Sua gôndola está perdendo para o smartphone no PDV?

O “Momento da Verdade” no varejo mudou de endereço. Antes, a disputa era decidida exclusivamente entre o olhar do consumidor e a embalagem do produto. Hoje, o veredito final passa por uma tela de 6 polegadas. Dados da The Trust Agency confirmam a nova realidade: 60% dos consumidores utilizam o smartphone no PDV.

Esse shopper entra na loja física com um “doutorado” feito no Google. Ele busca reviews, compara preços e valida promessas técnicas enquanto caminha pelos corredores. Para o gestor de Trade Marketing, isso significa que a execução de campo agora é o suporte físico da credibilidade digital da marca.

A dissonância que mata o sell-out

O perigo para a indústria surge quando a realidade física desmente a reputação construída no ambiente online. O consumidor pesquisa, encontra uma marca com “5 estrelas” e decide ir até a loja para finalizar a compra.
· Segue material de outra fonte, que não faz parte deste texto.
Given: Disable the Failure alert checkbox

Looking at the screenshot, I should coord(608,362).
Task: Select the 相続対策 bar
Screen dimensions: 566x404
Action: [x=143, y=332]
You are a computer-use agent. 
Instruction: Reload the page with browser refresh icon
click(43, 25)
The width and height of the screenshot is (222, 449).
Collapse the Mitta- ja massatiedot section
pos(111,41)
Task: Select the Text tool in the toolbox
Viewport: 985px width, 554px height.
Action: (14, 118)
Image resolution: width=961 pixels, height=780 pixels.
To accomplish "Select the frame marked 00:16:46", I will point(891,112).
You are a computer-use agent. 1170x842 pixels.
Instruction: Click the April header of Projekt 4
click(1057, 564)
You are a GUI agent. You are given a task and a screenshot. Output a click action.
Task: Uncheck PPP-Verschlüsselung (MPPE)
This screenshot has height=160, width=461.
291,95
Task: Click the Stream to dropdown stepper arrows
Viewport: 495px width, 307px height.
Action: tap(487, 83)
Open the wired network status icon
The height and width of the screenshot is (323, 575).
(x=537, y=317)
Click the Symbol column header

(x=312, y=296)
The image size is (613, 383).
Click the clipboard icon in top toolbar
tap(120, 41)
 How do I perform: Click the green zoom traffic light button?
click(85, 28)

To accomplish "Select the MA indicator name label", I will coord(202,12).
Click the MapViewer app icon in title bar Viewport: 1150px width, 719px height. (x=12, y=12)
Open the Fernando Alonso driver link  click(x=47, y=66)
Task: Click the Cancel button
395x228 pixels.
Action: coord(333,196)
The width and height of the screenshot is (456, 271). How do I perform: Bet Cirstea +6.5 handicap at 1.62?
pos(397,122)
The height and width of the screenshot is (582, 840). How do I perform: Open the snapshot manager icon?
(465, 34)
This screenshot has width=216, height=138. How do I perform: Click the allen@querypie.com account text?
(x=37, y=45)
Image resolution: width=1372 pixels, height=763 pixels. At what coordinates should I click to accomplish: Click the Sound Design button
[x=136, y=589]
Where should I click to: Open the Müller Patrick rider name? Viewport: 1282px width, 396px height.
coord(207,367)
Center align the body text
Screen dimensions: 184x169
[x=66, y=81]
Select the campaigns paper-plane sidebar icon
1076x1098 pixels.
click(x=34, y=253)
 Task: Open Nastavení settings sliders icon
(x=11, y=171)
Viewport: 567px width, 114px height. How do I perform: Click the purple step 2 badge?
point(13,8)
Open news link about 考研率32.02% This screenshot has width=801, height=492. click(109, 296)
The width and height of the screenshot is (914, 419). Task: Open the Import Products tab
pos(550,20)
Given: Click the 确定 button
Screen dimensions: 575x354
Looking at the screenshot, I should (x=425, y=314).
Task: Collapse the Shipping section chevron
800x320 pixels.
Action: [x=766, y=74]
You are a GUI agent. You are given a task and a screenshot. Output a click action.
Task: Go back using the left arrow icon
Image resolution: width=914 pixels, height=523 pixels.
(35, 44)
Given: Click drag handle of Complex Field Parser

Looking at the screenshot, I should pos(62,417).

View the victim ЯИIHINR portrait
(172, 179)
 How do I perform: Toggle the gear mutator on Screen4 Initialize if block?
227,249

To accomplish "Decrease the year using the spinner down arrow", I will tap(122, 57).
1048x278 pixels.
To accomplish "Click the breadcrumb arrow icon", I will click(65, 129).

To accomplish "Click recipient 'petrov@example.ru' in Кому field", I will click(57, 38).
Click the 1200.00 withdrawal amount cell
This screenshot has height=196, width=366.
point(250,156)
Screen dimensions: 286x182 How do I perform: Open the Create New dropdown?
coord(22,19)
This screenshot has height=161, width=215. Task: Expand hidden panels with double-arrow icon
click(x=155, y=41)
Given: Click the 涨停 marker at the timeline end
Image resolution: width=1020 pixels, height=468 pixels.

Ao chegar na gôndola, ele encontra o produto empoeirado, escondido no fundo da prateleira ou sem etiqueta de preço.

Nesse exato momento, a confiança desaparece. Se a execução física não sustenta a promessa do marketing, o smartphone deixa de ser uma ferramenta de pesquisa e vira uma rota de fuga. O cliente abre o aplicativo do concorrente e finaliza o pedido ali mesmo, parado em frente à sua prateleira.

O Smartphone no PDV como Centro de Confirmação

Em 2026, o Ponto de Venda assumiu a função estratégica de validador de decisão. A gôndola precisa ser o ponto final da dúvida do shopper. Uma execução impecável, com planograma respeitado e precificação clara, serve como a prova visual de que aquela escolha é segura.

Quando a operação falha, você entrega o seu cliente de bandeja para o algoritmo do e-commerce. O varejista online está pronto para oferecer uma alternativa com “entrega em 2 horas” no exato segundo em que o shopper se frustra com a sua gôndola.

Governança de campo: o escudo da marca

Tratar o promotor de vendas como um simples repositor de estoque é um erro comercial grave. Ele é o zelador da integridade da marca. Sua função é garantir que a experiência física seja tão convincente quanto o anúncio que o cliente viu no celular.

A Work On entende que o digital atrai, mas o físico converte. Nossa governança de campo atua para eliminar as falhas operacionais que empurram o consumidor para o smartphone do vizinho. Garantimos que a estratégia desenhada no escritório sobreviva ao escrutínio constante do shopper conectado ao seu smartphone no PDV.

O varejo atual pune a desconexão. Investir milhões em presença digital e economizar na execução de campo é, na prática, pagar para gerar tráfego para o seu concorrente online.